▸ **THE TASK**
Your answer should be the lines from the start of the records through the line with "Task: Click Politechnic", copied word for word.

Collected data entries
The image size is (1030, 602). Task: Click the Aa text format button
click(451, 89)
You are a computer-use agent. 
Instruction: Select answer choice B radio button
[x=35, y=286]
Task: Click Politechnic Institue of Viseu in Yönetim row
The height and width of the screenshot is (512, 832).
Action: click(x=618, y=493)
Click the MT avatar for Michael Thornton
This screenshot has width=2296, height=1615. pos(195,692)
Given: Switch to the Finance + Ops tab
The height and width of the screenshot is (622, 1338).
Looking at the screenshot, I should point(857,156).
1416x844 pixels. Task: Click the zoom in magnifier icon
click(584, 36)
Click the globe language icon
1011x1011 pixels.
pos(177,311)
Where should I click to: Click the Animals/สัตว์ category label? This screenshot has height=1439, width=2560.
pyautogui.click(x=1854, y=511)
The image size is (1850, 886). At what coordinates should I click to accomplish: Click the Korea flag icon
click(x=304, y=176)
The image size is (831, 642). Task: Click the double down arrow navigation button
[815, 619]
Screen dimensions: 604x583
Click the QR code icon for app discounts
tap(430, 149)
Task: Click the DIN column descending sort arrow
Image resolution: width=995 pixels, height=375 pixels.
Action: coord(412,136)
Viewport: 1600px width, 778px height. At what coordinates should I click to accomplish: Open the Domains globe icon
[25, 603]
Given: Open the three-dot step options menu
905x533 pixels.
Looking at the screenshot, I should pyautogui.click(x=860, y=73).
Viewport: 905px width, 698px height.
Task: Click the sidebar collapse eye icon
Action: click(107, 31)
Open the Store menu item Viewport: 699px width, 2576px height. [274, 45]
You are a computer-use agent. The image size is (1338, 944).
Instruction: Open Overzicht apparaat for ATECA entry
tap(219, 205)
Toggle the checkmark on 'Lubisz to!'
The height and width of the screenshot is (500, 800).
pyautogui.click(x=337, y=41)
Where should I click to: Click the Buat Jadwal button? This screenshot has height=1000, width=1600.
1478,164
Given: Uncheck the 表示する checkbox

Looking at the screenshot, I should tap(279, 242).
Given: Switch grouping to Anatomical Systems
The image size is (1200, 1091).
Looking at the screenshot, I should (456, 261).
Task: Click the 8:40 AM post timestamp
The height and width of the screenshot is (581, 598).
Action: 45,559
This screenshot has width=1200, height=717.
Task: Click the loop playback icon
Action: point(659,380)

▸ **EXERCISE RESULT**
The image size is (1030, 602). Task: Click the Aa text format button
click(451, 89)
You are a computer-use agent. 
Instruction: Select answer choice B radio button
[x=35, y=286]
Task: Click Politechnic Institue of Viseu in Yönetim row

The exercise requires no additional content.